Synopsis

The U.S. National Oceanic and Atmospheric Administration’s (NOAA) storm database tracks characteristics of major storms and weather events in that country, including when and where they occur, as well as estimates of any fatalities, injuries, and property damage. This data analysis try to answer: Across the U.S.,which types of events are most harmful with respect to population health?. Across the U.S., which types of events have the greatest economic consecuences?.

Data Processing

We load our data.

storm.data = read.csv(bzfile("StormData.csv.bz2"), header = TRUE)
#We don't need all the columns.
reduced.storm.data <- storm.data[,c("EVTYPE", "FATALITIES", "INJURIES", "PROPDMG")]

#Normalize event names.
reduced.storm.data$EVTYPE <- gsub("^HEAT$", "EXCESSIVE HEAT", reduced.storm.data$EVTYPE)
reduced.storm.data$EVTYPE <- gsub("^TSTM WIND$", "THUNDERSTORM WIND", reduced.storm.data$EVTYPE)
reduced.storm.data$EVTYPE <- gsub("^THUNDERSTORM WIND$", "THUNDERSTORM WINDS", reduced.storm.data$EVTYPE)

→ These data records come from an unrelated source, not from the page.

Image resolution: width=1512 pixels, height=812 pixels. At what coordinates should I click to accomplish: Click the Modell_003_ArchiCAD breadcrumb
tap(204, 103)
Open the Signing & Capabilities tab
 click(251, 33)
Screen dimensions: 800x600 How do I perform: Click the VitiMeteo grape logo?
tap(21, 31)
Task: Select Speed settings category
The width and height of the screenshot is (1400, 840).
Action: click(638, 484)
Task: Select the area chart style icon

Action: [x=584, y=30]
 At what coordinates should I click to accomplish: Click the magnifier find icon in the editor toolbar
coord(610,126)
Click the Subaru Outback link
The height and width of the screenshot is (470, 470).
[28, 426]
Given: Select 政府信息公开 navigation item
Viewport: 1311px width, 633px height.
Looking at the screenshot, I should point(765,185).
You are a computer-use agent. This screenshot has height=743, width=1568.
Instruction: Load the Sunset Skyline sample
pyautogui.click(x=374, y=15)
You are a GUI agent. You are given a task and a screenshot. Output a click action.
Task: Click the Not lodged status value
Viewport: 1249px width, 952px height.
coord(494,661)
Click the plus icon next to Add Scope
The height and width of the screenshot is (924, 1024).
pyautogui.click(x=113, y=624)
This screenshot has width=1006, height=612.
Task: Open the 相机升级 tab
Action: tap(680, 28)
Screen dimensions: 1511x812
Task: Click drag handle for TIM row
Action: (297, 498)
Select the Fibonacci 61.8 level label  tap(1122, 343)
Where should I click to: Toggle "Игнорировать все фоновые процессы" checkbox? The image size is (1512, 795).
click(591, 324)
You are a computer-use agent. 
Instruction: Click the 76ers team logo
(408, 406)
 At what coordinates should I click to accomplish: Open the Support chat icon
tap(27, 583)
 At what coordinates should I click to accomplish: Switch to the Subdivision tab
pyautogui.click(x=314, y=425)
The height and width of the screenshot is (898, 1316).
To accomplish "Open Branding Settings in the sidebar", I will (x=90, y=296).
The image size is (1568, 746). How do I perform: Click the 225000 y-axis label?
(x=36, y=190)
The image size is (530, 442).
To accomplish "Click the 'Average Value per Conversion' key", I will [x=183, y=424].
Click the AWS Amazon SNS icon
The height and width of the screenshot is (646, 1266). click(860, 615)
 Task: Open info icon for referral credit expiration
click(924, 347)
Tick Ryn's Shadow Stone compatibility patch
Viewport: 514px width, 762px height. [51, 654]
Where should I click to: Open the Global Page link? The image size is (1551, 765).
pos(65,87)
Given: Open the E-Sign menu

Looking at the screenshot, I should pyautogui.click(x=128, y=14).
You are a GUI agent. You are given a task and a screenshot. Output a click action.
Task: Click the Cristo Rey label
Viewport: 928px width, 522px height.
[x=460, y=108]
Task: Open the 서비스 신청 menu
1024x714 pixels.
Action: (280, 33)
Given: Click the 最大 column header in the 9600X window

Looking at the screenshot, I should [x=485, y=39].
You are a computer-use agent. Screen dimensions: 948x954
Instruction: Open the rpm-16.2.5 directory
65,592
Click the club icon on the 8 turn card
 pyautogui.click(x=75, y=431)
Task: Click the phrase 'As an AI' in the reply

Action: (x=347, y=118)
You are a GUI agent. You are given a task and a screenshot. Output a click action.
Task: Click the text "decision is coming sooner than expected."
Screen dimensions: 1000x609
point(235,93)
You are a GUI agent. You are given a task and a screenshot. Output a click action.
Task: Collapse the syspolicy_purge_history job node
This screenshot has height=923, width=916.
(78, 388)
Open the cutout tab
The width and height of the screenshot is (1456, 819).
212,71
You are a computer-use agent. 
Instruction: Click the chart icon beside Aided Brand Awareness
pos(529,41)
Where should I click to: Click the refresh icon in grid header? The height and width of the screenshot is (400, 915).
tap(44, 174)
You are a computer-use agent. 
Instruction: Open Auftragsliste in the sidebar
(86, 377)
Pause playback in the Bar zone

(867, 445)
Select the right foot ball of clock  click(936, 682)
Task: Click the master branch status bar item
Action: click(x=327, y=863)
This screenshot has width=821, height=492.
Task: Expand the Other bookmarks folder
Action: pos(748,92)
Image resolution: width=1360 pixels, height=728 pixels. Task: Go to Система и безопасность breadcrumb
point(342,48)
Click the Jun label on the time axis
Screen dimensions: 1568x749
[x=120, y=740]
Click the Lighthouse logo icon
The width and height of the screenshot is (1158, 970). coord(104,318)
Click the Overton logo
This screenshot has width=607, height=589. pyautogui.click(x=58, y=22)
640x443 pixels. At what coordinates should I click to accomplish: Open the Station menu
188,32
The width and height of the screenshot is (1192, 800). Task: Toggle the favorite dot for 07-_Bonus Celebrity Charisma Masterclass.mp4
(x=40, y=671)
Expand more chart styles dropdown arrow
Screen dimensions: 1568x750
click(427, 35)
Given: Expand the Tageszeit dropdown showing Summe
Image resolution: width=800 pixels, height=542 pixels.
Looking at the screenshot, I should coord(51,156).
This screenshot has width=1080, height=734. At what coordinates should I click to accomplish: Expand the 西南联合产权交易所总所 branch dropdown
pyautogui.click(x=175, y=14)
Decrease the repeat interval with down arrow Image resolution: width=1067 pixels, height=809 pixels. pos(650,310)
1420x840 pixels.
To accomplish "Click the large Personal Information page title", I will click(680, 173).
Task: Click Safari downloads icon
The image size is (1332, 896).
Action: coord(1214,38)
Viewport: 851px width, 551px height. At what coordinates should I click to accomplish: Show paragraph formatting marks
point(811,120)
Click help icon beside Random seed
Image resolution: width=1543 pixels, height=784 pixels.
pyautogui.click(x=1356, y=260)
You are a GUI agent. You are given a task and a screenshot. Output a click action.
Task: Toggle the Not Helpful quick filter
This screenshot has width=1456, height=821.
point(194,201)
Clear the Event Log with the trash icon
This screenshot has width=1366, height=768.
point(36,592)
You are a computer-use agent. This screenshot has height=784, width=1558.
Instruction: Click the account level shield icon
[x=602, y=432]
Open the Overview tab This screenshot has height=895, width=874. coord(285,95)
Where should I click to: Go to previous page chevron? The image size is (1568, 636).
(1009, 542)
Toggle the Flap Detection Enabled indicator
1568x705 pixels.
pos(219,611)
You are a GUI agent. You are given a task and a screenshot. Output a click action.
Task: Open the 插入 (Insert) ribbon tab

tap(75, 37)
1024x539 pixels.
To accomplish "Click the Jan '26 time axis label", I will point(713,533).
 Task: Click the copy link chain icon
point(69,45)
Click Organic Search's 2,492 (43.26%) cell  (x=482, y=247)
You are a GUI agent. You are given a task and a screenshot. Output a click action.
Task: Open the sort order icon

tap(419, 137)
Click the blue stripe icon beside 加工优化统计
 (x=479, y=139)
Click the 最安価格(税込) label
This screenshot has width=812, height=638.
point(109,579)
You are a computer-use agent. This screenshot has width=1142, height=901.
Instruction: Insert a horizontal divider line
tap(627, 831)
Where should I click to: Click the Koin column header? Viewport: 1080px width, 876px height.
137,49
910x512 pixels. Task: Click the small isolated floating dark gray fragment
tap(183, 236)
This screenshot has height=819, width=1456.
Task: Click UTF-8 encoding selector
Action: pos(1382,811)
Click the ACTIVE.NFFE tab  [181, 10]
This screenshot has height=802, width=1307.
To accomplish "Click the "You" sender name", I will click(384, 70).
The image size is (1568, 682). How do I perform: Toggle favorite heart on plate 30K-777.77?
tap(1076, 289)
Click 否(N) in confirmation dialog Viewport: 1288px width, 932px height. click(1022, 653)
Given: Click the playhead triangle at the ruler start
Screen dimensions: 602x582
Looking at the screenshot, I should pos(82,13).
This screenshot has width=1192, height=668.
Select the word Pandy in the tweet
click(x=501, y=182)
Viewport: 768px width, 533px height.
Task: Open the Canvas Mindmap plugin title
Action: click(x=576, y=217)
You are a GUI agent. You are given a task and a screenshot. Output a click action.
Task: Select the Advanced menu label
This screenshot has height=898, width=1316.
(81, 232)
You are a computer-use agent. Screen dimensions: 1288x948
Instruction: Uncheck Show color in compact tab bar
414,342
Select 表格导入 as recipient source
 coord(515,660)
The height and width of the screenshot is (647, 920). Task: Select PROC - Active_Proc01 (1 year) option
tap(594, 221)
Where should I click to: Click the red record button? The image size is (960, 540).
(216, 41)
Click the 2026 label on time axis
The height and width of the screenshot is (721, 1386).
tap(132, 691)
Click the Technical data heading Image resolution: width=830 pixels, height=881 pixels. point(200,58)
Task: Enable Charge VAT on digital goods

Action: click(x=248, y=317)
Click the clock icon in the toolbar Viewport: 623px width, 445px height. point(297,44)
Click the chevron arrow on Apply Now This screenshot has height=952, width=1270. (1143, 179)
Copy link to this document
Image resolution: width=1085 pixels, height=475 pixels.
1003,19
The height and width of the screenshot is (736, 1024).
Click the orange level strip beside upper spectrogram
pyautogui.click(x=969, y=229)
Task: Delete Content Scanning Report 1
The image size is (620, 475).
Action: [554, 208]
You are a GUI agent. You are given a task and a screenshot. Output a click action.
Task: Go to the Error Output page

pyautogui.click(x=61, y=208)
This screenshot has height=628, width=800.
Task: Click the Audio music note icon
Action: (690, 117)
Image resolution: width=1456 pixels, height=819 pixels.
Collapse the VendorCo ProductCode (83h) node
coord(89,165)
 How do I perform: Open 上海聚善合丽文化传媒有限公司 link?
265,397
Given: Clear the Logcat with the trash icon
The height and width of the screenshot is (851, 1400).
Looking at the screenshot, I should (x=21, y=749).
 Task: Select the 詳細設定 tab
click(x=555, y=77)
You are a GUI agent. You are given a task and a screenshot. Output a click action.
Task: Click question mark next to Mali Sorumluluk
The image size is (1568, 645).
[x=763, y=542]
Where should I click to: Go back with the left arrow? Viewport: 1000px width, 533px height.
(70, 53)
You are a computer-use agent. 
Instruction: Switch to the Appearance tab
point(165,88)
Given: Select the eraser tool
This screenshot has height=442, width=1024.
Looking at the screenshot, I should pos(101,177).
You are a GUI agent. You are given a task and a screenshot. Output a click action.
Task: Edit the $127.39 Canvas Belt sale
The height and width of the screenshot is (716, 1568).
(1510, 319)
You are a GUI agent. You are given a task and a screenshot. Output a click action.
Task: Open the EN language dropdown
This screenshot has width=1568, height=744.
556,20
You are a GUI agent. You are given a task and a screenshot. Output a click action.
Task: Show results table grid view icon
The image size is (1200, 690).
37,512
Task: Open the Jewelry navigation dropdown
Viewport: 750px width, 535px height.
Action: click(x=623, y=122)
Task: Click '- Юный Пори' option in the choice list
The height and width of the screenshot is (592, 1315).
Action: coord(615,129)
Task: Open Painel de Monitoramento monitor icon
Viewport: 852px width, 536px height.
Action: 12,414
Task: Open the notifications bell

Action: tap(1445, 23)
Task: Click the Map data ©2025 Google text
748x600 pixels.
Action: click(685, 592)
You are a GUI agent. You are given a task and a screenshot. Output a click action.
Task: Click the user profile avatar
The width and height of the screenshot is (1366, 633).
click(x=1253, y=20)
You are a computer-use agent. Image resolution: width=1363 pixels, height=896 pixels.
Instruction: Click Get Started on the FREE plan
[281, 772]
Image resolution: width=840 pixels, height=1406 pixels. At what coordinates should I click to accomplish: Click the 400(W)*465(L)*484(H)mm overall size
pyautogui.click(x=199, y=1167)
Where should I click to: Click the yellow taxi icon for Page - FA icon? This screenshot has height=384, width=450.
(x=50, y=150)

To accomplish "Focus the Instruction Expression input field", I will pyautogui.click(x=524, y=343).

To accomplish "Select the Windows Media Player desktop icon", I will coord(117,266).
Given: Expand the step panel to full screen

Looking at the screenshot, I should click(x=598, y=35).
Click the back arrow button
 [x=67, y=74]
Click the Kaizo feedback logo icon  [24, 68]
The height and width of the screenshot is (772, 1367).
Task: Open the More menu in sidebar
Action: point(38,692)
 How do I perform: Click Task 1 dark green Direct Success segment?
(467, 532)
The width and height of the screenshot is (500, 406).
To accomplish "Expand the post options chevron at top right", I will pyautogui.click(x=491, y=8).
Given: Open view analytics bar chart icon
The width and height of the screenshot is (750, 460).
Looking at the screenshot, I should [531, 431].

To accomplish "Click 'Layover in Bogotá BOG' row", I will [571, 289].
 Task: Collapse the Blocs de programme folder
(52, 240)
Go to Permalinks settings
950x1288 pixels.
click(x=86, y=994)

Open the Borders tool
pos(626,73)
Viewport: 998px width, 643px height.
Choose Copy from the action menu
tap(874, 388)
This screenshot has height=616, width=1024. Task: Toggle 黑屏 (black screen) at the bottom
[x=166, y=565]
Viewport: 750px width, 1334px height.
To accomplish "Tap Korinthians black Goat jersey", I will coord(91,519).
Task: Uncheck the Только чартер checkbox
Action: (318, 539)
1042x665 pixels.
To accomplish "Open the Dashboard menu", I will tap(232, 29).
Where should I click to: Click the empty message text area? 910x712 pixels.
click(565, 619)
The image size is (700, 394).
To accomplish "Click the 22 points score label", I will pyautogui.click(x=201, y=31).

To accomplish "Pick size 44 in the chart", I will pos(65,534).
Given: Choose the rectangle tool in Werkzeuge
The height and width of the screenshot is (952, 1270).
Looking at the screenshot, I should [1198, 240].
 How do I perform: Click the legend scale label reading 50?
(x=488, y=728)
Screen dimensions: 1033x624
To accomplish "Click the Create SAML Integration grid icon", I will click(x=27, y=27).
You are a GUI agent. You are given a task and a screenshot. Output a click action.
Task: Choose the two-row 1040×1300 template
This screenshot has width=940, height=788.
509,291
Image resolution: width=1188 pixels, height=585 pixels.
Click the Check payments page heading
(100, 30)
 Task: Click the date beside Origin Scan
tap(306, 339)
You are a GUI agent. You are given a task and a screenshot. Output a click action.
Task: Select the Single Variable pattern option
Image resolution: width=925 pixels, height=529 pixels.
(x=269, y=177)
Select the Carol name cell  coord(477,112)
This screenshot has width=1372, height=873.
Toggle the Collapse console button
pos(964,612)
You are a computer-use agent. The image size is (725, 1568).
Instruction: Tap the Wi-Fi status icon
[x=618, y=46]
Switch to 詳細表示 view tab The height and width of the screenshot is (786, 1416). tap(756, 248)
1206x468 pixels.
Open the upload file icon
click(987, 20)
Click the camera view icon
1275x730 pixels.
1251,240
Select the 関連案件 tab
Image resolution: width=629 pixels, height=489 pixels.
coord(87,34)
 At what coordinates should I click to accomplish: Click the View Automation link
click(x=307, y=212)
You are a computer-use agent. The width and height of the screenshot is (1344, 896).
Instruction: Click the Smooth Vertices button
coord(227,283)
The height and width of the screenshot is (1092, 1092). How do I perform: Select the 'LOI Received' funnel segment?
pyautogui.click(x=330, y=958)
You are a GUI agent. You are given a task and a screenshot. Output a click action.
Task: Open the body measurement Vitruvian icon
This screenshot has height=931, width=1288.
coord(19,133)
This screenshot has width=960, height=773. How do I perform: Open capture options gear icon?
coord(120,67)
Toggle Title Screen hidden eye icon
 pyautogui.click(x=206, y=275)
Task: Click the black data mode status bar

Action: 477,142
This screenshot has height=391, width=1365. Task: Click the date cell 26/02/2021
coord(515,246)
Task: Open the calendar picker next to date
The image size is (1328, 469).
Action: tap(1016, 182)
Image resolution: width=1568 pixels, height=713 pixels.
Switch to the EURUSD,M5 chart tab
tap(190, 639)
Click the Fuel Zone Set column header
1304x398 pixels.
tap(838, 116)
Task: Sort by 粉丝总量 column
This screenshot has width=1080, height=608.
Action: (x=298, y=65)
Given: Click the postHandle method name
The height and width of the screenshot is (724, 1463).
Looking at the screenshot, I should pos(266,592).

#First we aggregate data on fatalities and find which events are the top 10 causes of fatalities.
agg.fatalities.data <- aggregate(reduced.storm.data$FATALITIES, by=list(reduced.storm.data$EVTYPE), FUN=sum, na.rm=TRUE)
colnames(agg.fatalities.data) = c("event.type", "fatality.total")
fatalities.sorted <- agg.fatalities.data[order(-agg.fatalities.data$fatality.total),] 
top.fatalities <- fatalities.sorted[1:10,]
top.fatalities$event.type <- factor(top.fatalities$event.type, levels=top.fatalities$event.type, 
ordered=TRUE)

#We next do the same for injuries.
agg.injuries.data <- aggregate(reduced.storm.data$INJURIES, by=list(reduced.storm.data$EVTYPE), FUN=sum, na.rm=TRUE)
colnames(agg.injuries.data) = c("event.type", "injury.total")
injuries.sorted <- agg.injuries.data[order(-agg.injuries.data$injury.total),] 
top.injuries <- injuries.sorted[1:10,]
top.injuries$event.type <- factor(top.injuries$event.type, levels=top.injuries$event.type, ordered=TRUE)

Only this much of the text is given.